O que tornava possível, para Tocqueville, essa conciliação nos Estados Unidos? A inscrição da razão prática na rule of law colocada acima da soberania do povo, como supõe Habermas? Esta é uma interpretação demasiado "institucional" do pensamento de Tocqueville. Para ele, soberania popular e uma esfera de liberdade "negativa" podem coexistir não apenas porque se adotam determinados procedimentos políticos e jurídicos, cuja importância, de qualquer modo, ele de forma alguma subestima. Mais do que suas leis e instituições políticas, o que permitia à democracia americana operar sem o risco de tirania da maioria, para Tocqueville, era a existência de um consenso normativo - as crenças e disposições morais e intelectuais compartilhadas por todos e que estão fora da conflitualidade política - presente no que ele chama de costumes. Para o autor de A democracia na América, são sobretudo costumes que mantêm vivos tanto a virtude política dos cidadãos, isto é, o desejo de participar dos negócios públicos, como o gosto pela liberdade e independência individuais.

Uma das crenças mais fortes que Tocqueville nota nos costumes americanos é a que pode ser expressa na seguinte fórmula, de teor obviamente liberal: "O indivíduo é o melhor juiz de seus próprios interesses." O indivíduo se vê como súdito somente no que se refere a seus deveres enquanto cidadão. "Em tudo o que só diz respeito a ele mesmo, continua sendo senhor: é livre e só a Deus deve contas das suas ações. Daí a máxima de que o indivíduo é o melhor e exclusivo juiz do seu interesse particular e de que a sociedade não tem o direito de dirigir as suas ações a não ser quando se sente lesada pelo seu ato ou quando tem necessidade de reclamar o seu concurso"24 24 Idem, ibidem, p. 57, .

Há aí a idéia, que Tocqueville diz ter percebido "infinitas vezes" nas leis a instituições americanas, de que buscando seus interesses próprios os indivíduos contribuem para o bem comum. O costume de negar ao governo o direito de se intrometer em determinadas dimensões. da vida pode ser fundamental para impedir a forma de despotismo (da maioria) que Tocqueville tanto temia. Mas é claro que a idéia de que perseguindo interesses próprios os indivíduos contribuem para o bem comum (e isso Tocqueville também percebeu muito bem nos Estados Unidos) já contém os germes do alheamento dos assuntos públicos - em especial quando se trata de questões mais afastadas dos interesses particulares imediatos. Como assegurar a realização do bem comum quando o custo de uma determinada ação, do ponto de vista da utilidade própria de cada indivíduo, é maior do que seus benefícios?

LIBERDADE CONTRA IGUALDADE?

Se Tocqueville se limitasse a endossar a surrada metáfora liberal da "mão invisível", que harmoniza, do ponto de vista da coletividade, a pluralidade de interesses e de vontades existentes na sociedade civil, dificilmente se poderia filiá-lo à tradição democrática de pensamento. Mas sua aceitação da legitimidade de uma esfera de liberdade "negativa" de modo algum significa a aceitação do enclausuramento utilitário na vida cotidiana, com algo que possa ser conciliável coma democracia. Isso nos conduz à outra faceta de seu pensamento, antes mencionada, e que fez dele o defensor de uma concepção normativa da democracia.

◆ **Tarefa 1**
Diga se cada afirmação abaixo está de acordo com o texto sobre Tocqueville, respondendo sim ou não e citando literalmente as palavras do texto que decidem a questão. (a) Para Tocqueville, o que permitia à democracia americana operar sem o risco de tirania da maioria eram sobretudo suas leis e instituições políticas. (b) O texto qualifica como liberal a crença de que o indivíduo é o melhor juiz de seus próprios interesses. (c) Tocqueville diz ter percebido "infinitas vezes" a ideia de que, buscando seus interesses próprios, os indivíduos contribuem para o bem comum.

◆ **Dados fornecidos**

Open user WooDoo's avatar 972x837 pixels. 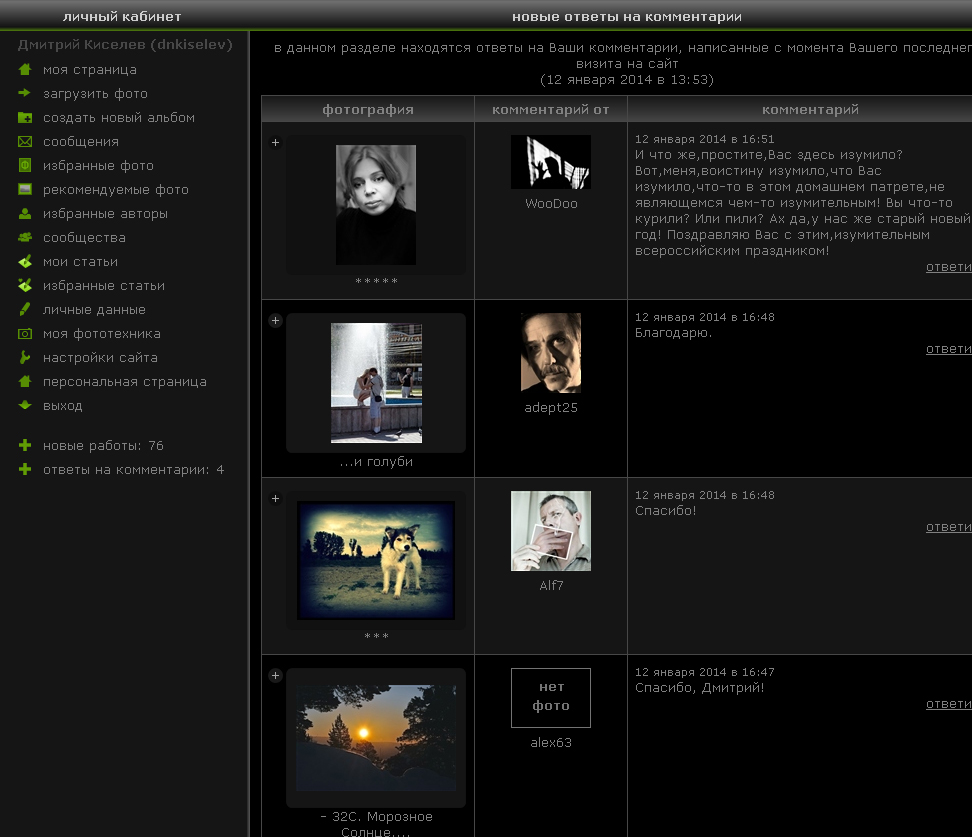551,162
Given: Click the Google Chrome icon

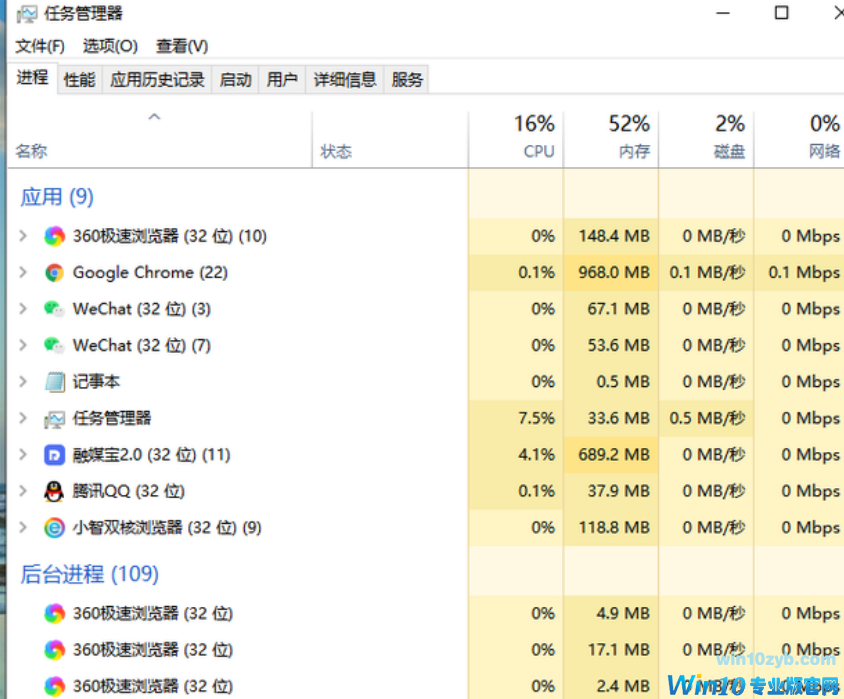Looking at the screenshot, I should (x=54, y=272).
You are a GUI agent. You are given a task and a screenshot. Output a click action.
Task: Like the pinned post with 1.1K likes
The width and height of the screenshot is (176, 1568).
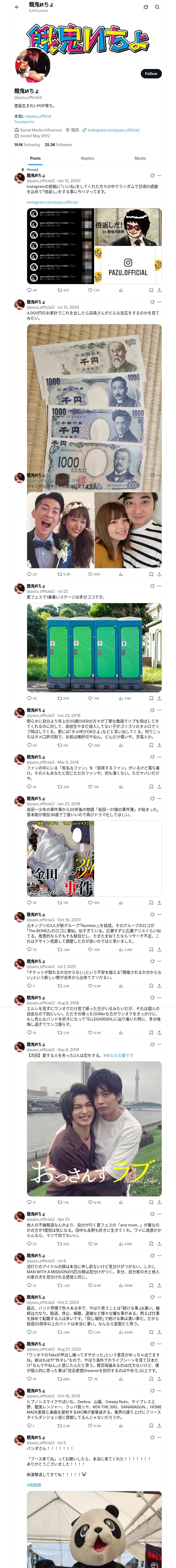pyautogui.click(x=93, y=290)
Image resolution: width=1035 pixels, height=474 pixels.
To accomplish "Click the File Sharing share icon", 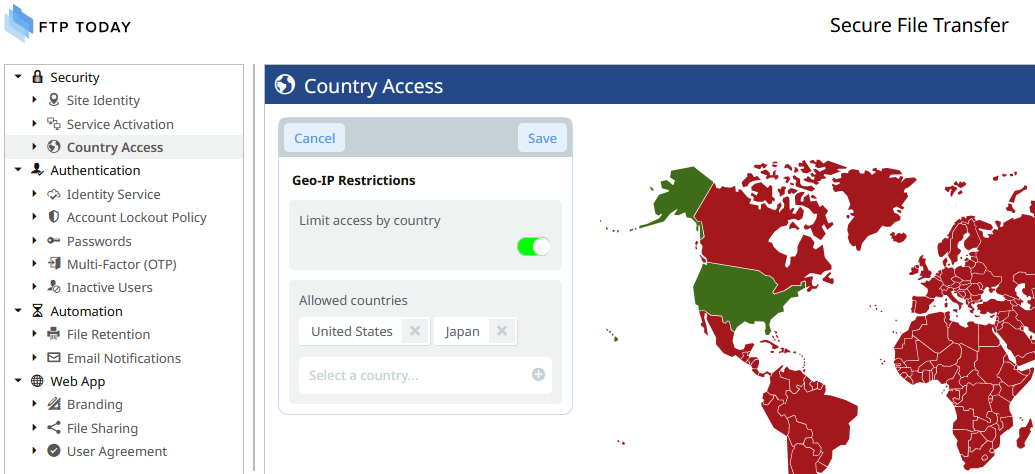I will 54,428.
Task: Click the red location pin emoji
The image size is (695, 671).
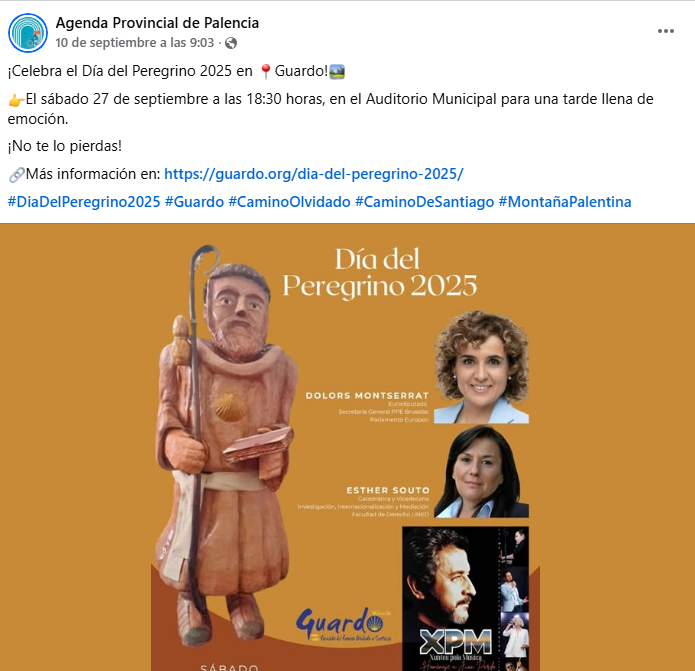Action: [x=266, y=71]
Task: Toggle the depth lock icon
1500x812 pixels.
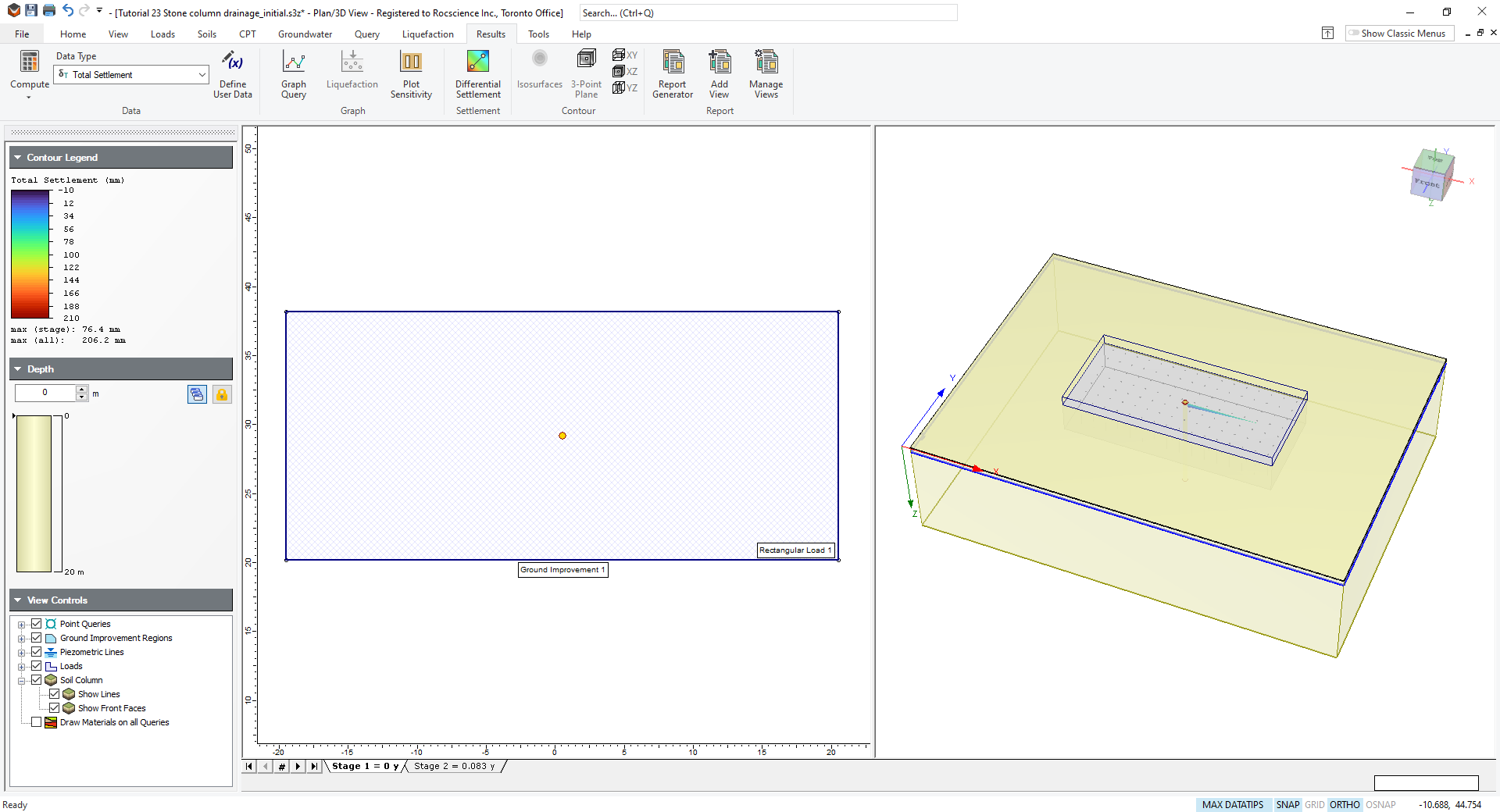Action: coord(222,394)
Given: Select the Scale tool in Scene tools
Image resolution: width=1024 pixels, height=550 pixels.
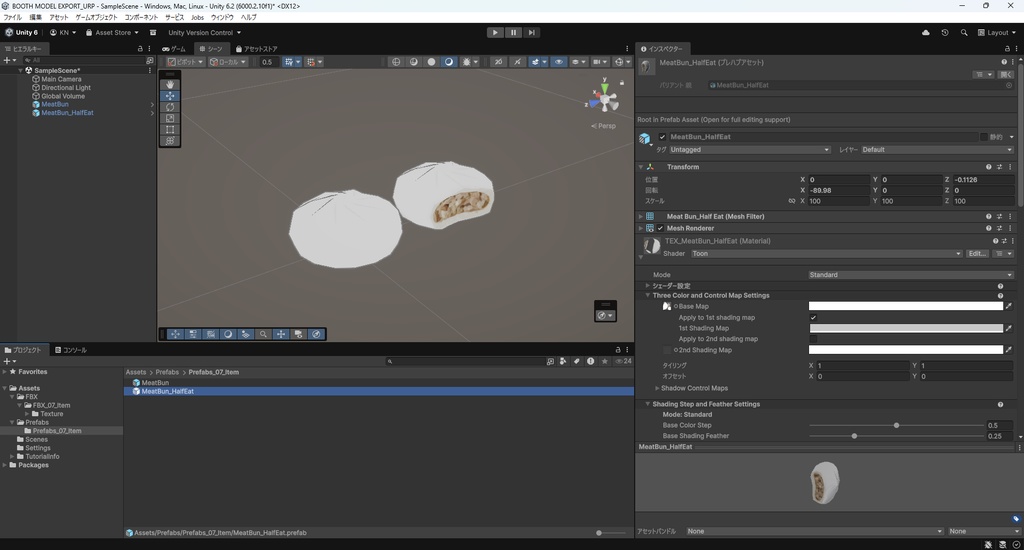Looking at the screenshot, I should (x=170, y=118).
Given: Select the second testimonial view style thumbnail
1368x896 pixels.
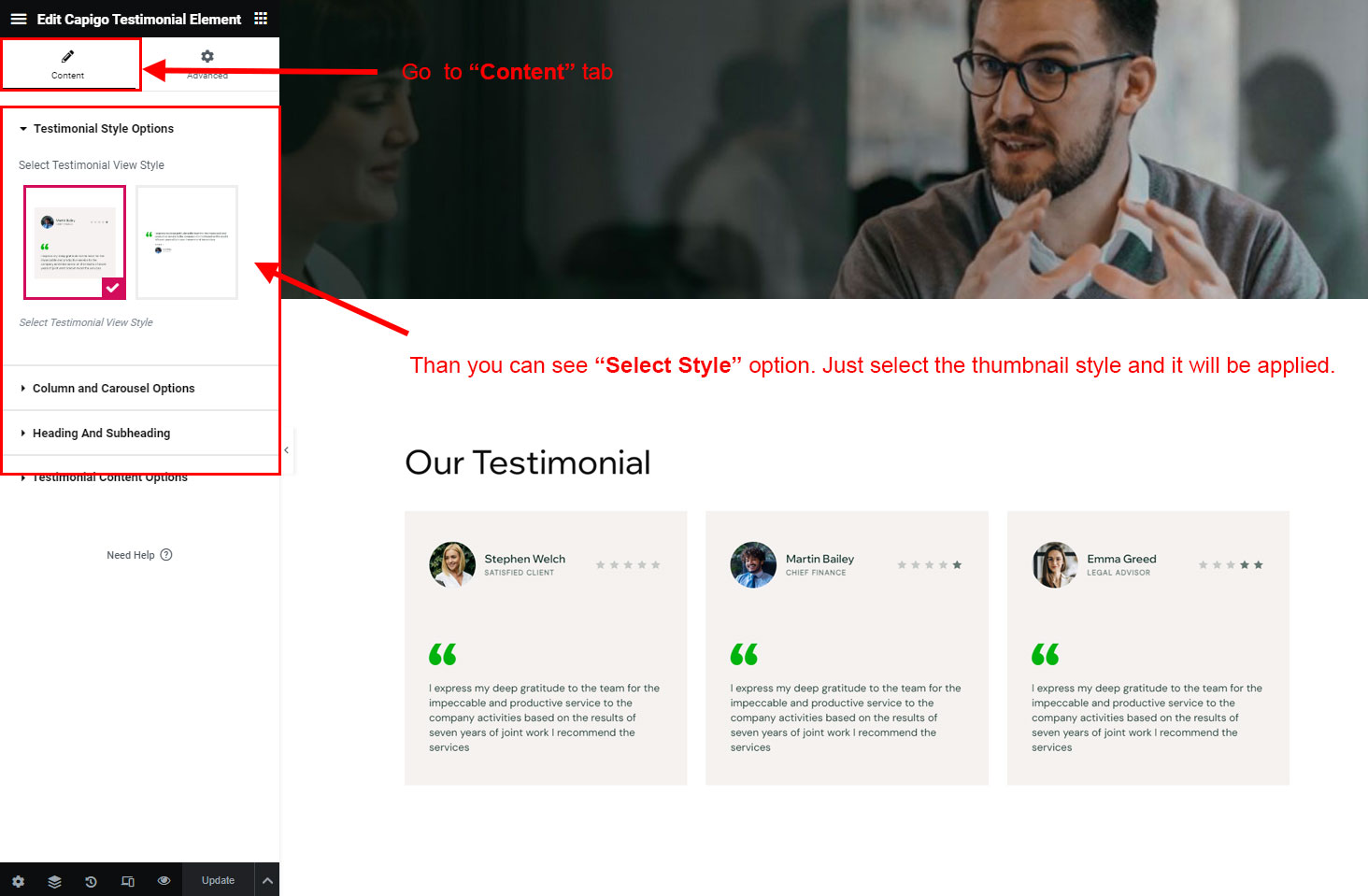Looking at the screenshot, I should pos(187,243).
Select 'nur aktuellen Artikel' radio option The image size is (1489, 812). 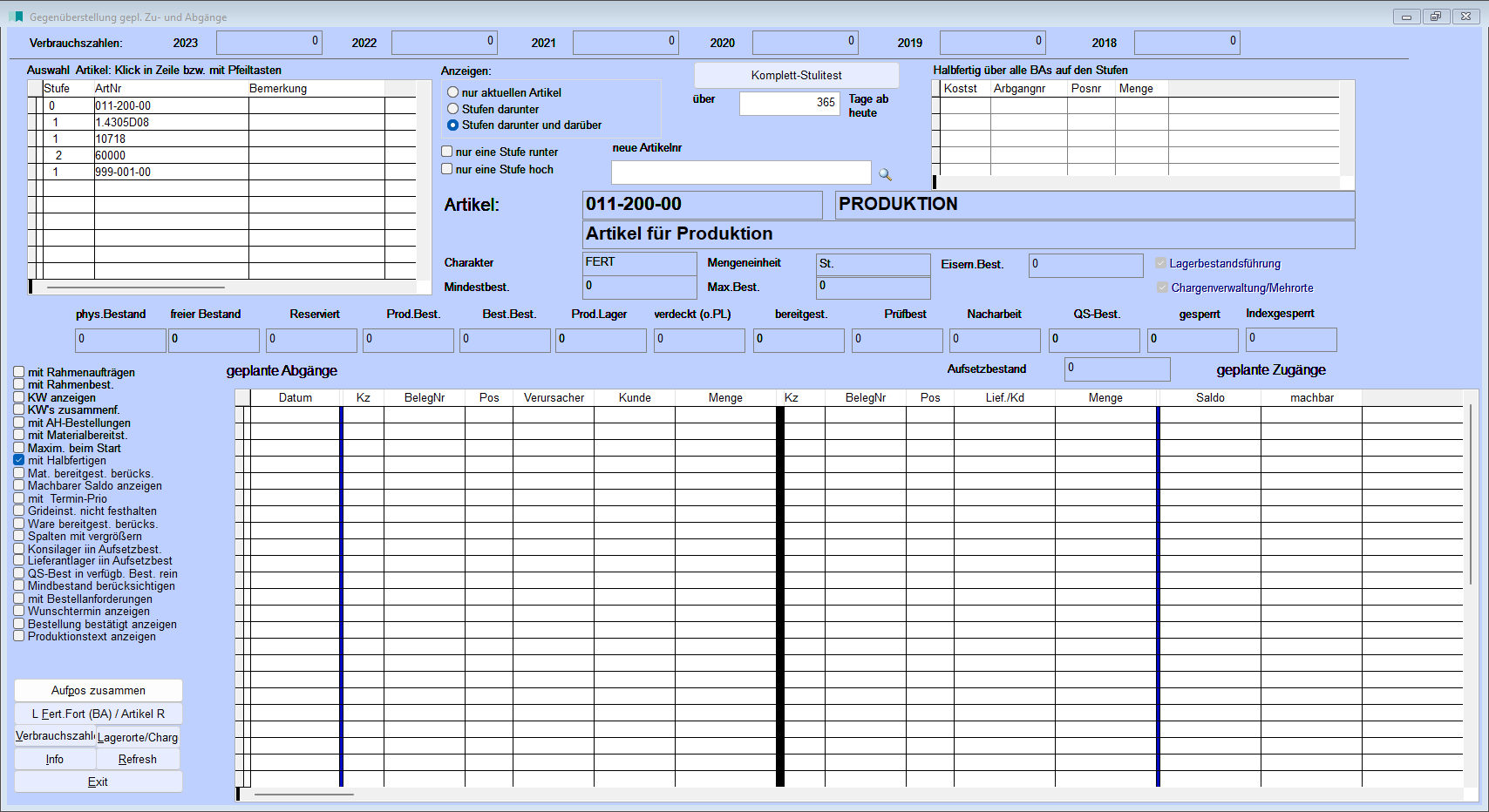click(453, 92)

◆ **Tarefa 2**
Digite novamente, tal como aparecem nas entradas, as linhas do trecho que vai da linha que contém "Task: Click the red location pin emoji" até a linha que contém "Looking at the screenshot, I should pos(187,243).", incluindo as duas. Deixe as imagens de fora da resposta.

◆ **Resposta correta 1**
(a) Não: «Mais do que suas leis e instituições políticas, o que permitia à democracia americana operar sem o risco de tirania da maioria, para Tocqueville, era a existência de um consenso normativo».
(b) Sim: «a que pode ser expressa na seguinte fórmula, de teor obviamente liberal: "O indivíduo é o melhor juiz de seus próprios interesses."».
(c) Sim: «que Tocqueville diz ter percebido "infinitas vezes"» e «de que buscando seus interesses próprios os indivíduos contribuem para o bem comum».

◆ **Resposta correta 2**
Task: Click the red location pin emoji
The image size is (695, 671).
Action: [x=266, y=71]
Task: Toggle the depth lock icon
1500x812 pixels.
Action: coord(222,394)
Given: Select the Scale tool in Scene tools
Image resolution: width=1024 pixels, height=550 pixels.
Looking at the screenshot, I should (x=170, y=118).
Given: Select the second testimonial view style thumbnail
1368x896 pixels.
Looking at the screenshot, I should pos(187,243).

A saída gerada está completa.